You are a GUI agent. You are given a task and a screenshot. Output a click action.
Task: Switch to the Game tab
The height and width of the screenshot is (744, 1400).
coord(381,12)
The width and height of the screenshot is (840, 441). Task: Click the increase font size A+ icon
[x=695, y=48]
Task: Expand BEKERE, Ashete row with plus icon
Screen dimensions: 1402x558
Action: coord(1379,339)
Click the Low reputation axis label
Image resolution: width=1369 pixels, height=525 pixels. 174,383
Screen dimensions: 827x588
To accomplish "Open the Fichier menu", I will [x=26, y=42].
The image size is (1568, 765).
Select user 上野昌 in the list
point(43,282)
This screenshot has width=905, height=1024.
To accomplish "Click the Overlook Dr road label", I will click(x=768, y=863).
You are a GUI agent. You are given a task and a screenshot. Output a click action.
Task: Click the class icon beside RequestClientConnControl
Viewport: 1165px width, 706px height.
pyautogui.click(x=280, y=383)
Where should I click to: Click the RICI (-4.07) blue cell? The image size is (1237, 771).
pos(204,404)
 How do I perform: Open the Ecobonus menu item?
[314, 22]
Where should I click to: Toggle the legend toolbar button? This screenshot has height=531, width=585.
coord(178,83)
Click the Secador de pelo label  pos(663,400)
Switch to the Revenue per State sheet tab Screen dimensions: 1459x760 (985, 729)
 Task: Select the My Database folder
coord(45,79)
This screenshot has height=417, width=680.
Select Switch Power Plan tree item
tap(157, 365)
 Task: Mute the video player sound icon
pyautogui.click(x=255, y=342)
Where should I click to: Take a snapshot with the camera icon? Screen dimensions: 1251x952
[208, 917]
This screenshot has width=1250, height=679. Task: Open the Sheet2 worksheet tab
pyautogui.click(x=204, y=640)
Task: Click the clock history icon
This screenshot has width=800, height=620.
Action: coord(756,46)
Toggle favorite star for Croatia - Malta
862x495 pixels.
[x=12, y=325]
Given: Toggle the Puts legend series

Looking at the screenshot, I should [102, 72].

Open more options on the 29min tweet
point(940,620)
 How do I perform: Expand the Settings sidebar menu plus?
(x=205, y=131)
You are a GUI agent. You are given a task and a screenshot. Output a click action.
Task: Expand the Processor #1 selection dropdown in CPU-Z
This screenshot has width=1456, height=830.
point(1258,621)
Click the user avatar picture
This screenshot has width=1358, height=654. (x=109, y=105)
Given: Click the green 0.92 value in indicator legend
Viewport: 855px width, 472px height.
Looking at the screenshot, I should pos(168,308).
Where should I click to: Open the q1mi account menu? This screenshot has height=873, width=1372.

┄┄┄┄┄┄┄┄┄┄

--- AIM OF THE TASK ---
Reproduce the records above word for word.

--- REPLY ---
You are a GUI agent. You are given a task and a screenshot. Output a click action.
Task: Switch to the Game tab
The height and width of the screenshot is (744, 1400).
coord(381,12)
The width and height of the screenshot is (840, 441). Task: Click the increase font size A+ icon
[x=695, y=48]
Task: Expand BEKERE, Ashete row with plus icon
Screen dimensions: 1402x558
Action: coord(1379,339)
Click the Low reputation axis label
Image resolution: width=1369 pixels, height=525 pixels. 174,383
Screen dimensions: 827x588
To accomplish "Open the Fichier menu", I will [x=26, y=42].
The image size is (1568, 765).
Select user 上野昌 in the list
point(43,282)
This screenshot has width=905, height=1024.
To accomplish "Click the Overlook Dr road label", I will click(x=768, y=863).
You are a GUI agent. You are given a task and a screenshot. Output a click action.
Task: Click the class icon beside RequestClientConnControl
Viewport: 1165px width, 706px height.
pyautogui.click(x=280, y=383)
Where should I click to: Click the RICI (-4.07) blue cell? The image size is (1237, 771).
pos(204,404)
 How do I perform: Open the Ecobonus menu item?
[314, 22]
Where should I click to: Toggle the legend toolbar button? This screenshot has height=531, width=585.
coord(178,83)
Click the Secador de pelo label  pos(663,400)
Switch to the Revenue per State sheet tab Screen dimensions: 1459x760 (985, 729)
 Task: Select the My Database folder
coord(45,79)
This screenshot has height=417, width=680.
Select Switch Power Plan tree item
tap(157, 365)
 Task: Mute the video player sound icon
pyautogui.click(x=255, y=342)
Where should I click to: Take a snapshot with the camera icon? Screen dimensions: 1251x952
[208, 917]
This screenshot has width=1250, height=679. Task: Open the Sheet2 worksheet tab
pyautogui.click(x=204, y=640)
Task: Click the clock history icon
This screenshot has width=800, height=620.
Action: coord(756,46)
Toggle favorite star for Croatia - Malta
862x495 pixels.
[x=12, y=325]
Given: Toggle the Puts legend series

Looking at the screenshot, I should [102, 72].

Open more options on the 29min tweet
point(940,620)
 How do I perform: Expand the Settings sidebar menu plus?
(x=205, y=131)
You are a GUI agent. You are given a task and a screenshot. Output a click action.
Task: Expand the Processor #1 selection dropdown in CPU-Z
This screenshot has width=1456, height=830.
point(1258,621)
Click the user avatar picture
This screenshot has width=1358, height=654. (x=109, y=105)
Given: Click the green 0.92 value in indicator legend
Viewport: 855px width, 472px height.
Looking at the screenshot, I should pos(168,308).
Where should I click to: Open the q1mi account menu? This screenshot has height=873, width=1372.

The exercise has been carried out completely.